European catalogs normally list and value offset impressions on classic stamps. Combining the information given in recent Austrian and Italian catalogs, I derive the following approximate premiums for stamps with machine offset impressions. As you can see in the table, offsets can be quite valuable.
All sheets of stamps printed on handmade paper have a sheet watermark. The plates contained four groups of 60 stamps each, for a total of 240 impressions in each sheet. The groups were separated by gutters. Along the center gutter was a vertical watermark in large italic, heavily decorated letters reading “K K H M” (Empire and Kingdom Ministry of Commerce) reading from bottom to top. The watermark was wider than the gutter, so that parts of the inscriptions appear on individual stamps. Twenty of the 240 stamps of a sheet could show parts of the watermark, but effectively, due to the shape of the letters, only 18 stamps on any one sheet would likely show part of the watermark. That amounts to 7.5 percent of all stamps printed on handmade paper.
The presence of watermarks ended in 1854 with the introduction of unwatermarked machine-made paper. Stamps showing parts of watermarks are sought-after. Very fine stamps command a premium of about 50 percent.
Sheets of paper were generous for the layout of stamps. Margins between stamps average 2.75mm. Sheet margins are either 10mm or 15mm. The 30c stamp shown nearby is from a sheet corner with 12mm to 13mm at left and 8mm at top. Sheet margins and corners command premiums, and an overview of the middle range of what is found, for both handmade paper (HP) and machine-made paper (MP) stamps, is given in the table below. It may be seen from the table that measuring margins of large-margined stamps, like that previously illustrated 30c stamp, can be a fruitful activity. More so is to acquire a group of Austria and Lombardy-Venetia stamps with large margins and attractive cancellations. Watermarks, offsets, large margins, and plate varieties may be lying there, waiting to be discovered.

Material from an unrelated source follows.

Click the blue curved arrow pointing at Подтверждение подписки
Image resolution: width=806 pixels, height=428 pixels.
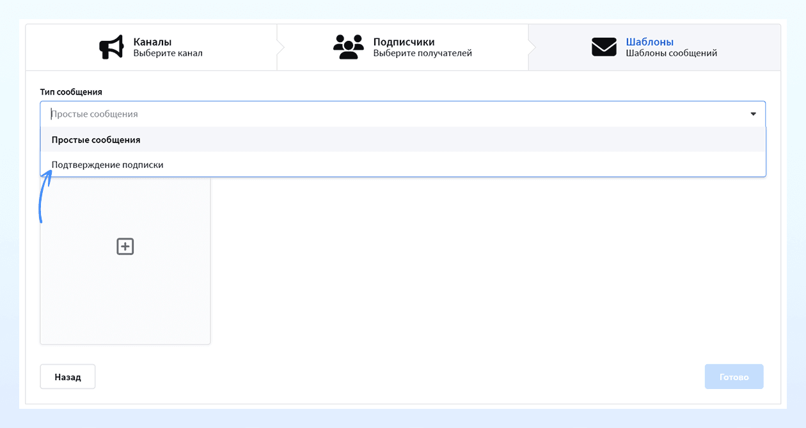pos(45,196)
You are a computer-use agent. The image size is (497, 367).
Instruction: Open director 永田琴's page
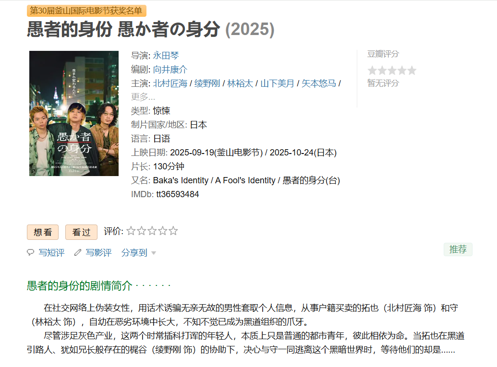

Paper thickness, typographical flaws, offset prints, watermarks, sheet margins, and sheet corners all pale in comparison to the incredible demand for multiples. Used blocks and used strips are particularly sought by specialists. Perhaps it should be stated at this point that the issues we have been describing in this and the previous article are almost certainly the second-most widely collected classic stamps of the world, following closely on the heels of Great Britain’s unchallenged supremacy in classic philately. That goes a long way to explain the impressive premiums for varieties that are listed here.
For instance, the strip of seven 10c stamps shown in the gallery above has a catalog value of €25,000, about US$ 28,000 at today’s exchange rate. (It is the largest used multiple of Lombardy-Venetia’s first issue we have ever acquired.)